The birational geometry of GIT quotients

TL;DR

This paper constructs a comprehensive space parametrizing all GIT quotients of a variety's birational models, capturing the full birational geometry of GIT quotients and providing a compactification of the stable orbit set.

Contribution

It introduces a natural, simple construction that encapsulates all possible GIT quotients across birational models, extending beyond previous limitations.

Findings

Constructs a space parametrising all GIT quotients of birational models.

Captures the entire birational geometry of GIT quotients.

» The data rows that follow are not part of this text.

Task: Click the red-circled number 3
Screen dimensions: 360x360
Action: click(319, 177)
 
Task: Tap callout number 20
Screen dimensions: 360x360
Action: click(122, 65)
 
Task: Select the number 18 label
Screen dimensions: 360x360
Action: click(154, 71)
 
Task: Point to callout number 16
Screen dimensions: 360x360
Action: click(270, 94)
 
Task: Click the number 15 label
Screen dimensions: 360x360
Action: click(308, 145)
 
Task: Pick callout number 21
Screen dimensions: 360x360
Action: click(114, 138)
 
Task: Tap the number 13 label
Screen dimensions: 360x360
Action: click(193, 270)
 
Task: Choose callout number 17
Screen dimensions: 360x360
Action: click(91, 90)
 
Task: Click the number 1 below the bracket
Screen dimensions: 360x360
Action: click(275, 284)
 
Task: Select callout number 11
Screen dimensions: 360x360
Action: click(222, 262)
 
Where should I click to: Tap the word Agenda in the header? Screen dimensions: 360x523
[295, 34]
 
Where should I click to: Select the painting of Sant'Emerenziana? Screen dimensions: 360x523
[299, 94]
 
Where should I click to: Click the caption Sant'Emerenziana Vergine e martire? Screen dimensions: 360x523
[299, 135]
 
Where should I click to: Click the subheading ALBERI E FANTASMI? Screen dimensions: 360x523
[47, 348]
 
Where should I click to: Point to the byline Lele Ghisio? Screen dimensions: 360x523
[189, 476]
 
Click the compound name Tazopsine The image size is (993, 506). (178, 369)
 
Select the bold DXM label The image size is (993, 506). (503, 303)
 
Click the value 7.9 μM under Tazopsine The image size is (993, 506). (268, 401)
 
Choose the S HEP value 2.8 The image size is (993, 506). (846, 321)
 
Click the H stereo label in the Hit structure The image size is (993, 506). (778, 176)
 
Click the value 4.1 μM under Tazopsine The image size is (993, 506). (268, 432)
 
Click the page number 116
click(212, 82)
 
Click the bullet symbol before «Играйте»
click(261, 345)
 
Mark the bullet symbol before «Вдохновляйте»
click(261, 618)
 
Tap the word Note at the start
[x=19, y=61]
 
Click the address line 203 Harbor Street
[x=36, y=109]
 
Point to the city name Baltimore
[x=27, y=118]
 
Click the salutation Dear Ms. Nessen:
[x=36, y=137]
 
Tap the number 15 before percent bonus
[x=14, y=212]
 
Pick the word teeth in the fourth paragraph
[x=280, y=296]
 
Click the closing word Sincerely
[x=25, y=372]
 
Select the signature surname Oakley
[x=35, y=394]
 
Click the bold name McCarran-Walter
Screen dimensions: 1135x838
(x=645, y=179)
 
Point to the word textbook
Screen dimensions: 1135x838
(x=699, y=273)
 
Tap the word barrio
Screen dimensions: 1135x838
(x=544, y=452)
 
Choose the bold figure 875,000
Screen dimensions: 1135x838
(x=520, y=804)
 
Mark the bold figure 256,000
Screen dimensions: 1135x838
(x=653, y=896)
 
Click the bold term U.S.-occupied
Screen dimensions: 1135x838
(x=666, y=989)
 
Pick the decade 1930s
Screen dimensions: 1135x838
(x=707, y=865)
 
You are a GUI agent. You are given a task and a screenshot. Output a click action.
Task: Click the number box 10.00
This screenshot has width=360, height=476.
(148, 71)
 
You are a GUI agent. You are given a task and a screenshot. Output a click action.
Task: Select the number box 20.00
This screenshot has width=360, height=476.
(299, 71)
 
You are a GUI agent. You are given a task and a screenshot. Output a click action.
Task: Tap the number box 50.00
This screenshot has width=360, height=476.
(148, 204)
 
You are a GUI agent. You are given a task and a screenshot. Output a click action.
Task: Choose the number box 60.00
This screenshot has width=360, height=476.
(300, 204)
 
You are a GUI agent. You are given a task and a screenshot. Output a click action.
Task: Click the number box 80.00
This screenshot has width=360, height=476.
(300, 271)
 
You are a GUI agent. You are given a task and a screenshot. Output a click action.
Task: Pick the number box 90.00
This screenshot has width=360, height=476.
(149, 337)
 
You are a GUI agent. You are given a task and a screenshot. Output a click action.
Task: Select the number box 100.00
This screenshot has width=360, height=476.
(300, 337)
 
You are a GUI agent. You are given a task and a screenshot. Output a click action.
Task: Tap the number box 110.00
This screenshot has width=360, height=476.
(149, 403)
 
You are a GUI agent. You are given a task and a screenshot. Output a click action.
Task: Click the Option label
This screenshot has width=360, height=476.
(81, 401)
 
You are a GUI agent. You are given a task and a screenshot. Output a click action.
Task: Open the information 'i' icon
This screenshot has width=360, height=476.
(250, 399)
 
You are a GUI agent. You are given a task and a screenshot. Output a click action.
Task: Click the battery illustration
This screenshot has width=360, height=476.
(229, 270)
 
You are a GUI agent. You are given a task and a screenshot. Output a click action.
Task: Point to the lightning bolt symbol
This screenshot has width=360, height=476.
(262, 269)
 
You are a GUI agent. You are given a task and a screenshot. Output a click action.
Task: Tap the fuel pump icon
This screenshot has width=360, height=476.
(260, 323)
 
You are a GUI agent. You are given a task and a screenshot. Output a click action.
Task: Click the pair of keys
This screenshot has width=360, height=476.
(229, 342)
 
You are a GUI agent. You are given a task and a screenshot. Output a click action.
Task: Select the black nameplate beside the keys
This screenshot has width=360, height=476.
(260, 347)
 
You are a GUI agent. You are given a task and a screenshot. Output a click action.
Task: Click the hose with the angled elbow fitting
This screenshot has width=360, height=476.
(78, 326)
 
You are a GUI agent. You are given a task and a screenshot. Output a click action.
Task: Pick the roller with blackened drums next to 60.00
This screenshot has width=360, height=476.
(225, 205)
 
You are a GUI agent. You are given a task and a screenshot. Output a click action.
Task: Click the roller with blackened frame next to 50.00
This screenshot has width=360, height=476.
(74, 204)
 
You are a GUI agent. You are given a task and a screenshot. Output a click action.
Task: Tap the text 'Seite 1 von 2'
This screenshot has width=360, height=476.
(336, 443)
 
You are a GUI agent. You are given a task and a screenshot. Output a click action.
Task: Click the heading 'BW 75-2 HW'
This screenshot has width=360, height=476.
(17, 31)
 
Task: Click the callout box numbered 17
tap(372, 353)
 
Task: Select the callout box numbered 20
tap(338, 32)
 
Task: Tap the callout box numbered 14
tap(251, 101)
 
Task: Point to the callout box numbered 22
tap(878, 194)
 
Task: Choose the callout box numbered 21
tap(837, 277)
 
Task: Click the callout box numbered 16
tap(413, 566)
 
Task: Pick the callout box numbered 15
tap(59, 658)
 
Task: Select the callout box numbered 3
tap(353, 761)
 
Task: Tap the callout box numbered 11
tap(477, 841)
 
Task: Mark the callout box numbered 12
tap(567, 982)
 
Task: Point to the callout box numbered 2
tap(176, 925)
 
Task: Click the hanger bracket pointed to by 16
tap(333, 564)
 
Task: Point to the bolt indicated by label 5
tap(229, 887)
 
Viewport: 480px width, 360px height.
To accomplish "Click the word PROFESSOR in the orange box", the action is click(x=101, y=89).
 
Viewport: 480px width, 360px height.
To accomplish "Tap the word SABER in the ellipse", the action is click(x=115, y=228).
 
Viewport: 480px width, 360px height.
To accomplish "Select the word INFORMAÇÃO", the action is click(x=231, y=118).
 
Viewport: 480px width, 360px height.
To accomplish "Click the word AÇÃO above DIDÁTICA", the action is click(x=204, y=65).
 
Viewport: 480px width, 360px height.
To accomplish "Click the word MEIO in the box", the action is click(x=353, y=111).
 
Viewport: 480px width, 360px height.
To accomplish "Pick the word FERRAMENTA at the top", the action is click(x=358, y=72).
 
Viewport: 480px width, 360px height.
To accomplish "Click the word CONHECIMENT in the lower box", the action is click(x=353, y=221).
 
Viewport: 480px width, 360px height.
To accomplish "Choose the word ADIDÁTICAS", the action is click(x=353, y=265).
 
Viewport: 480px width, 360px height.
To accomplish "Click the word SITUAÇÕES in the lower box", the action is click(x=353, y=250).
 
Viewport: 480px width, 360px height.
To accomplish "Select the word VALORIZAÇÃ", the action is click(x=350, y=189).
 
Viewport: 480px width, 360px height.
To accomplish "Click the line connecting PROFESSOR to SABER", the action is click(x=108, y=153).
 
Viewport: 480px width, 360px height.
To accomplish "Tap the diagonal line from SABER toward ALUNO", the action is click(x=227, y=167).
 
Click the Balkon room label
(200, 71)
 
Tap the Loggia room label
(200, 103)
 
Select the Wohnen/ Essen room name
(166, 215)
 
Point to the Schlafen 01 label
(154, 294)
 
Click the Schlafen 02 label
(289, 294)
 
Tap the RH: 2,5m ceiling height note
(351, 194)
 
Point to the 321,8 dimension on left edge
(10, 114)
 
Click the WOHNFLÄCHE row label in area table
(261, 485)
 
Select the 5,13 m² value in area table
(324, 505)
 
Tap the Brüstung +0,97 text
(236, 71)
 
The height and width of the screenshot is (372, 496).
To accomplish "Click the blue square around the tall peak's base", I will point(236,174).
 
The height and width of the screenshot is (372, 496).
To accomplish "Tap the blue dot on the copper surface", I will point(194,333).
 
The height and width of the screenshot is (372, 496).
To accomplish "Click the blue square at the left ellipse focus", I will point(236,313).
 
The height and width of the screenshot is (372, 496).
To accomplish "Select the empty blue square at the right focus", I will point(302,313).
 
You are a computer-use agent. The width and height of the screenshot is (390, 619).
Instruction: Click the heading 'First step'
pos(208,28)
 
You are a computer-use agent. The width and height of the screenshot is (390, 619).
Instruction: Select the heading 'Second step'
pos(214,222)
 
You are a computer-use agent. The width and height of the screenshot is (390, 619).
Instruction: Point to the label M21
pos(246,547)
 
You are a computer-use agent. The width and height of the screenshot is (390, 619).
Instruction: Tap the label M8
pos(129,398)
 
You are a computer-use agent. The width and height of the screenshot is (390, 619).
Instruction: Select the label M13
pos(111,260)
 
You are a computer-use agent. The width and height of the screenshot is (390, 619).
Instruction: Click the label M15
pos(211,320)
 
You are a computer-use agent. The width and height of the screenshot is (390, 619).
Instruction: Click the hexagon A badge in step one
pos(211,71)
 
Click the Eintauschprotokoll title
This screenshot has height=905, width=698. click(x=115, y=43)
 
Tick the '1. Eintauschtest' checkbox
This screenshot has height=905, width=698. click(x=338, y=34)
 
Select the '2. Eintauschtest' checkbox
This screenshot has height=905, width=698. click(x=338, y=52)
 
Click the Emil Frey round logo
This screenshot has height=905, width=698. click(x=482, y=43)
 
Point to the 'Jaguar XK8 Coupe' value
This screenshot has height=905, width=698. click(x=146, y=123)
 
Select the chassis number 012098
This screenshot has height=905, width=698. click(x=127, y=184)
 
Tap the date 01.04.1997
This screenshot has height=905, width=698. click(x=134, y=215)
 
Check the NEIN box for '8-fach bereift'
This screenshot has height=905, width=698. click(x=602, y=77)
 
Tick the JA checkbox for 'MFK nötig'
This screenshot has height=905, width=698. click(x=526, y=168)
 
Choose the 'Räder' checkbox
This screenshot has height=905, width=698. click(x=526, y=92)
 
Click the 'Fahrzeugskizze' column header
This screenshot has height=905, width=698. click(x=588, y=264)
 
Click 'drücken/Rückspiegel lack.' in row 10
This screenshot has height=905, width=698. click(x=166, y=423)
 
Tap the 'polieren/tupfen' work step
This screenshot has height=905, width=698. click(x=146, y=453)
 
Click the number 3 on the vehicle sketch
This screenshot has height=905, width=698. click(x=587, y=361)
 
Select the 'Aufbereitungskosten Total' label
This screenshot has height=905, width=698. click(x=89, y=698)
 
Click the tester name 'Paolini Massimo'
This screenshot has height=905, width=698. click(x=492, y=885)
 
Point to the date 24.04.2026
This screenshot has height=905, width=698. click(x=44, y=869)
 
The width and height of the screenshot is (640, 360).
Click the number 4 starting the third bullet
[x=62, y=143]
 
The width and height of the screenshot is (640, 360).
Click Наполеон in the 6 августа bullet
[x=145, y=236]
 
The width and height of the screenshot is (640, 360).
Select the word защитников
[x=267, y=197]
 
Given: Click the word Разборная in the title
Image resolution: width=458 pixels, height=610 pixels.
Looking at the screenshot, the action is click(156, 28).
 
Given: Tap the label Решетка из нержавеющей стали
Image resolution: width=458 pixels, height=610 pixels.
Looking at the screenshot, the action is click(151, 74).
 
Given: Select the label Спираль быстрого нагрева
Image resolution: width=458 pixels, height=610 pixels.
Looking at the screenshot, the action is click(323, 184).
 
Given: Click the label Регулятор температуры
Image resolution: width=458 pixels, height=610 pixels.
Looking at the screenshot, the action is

Provides a compactification of the birational stable orbit set.

Abstract

Geometric Invariant Theory (GIT) produces quotients of algebraic varieties by reductive groups. If the variety is projective, this quotient depends on a choice of polarisation; by work of Dolgachev-Hu and Thaddeus, it is known that two quotients of the same variety using different polarisations are related by birational transformations. Only finitely many birational varieties arise in this way: variation of GIT fails to capture the entirety of the birational geometry of GIT quotients. We construct a space parametrising all possible GIT quotients of all birational models of the variety in a simple and natural way, which captures the entirety of the birational geometry of GIT quotients in a precise sense. It yields in particular a compactification of a birational analogue of the set of stable orbits of the variety.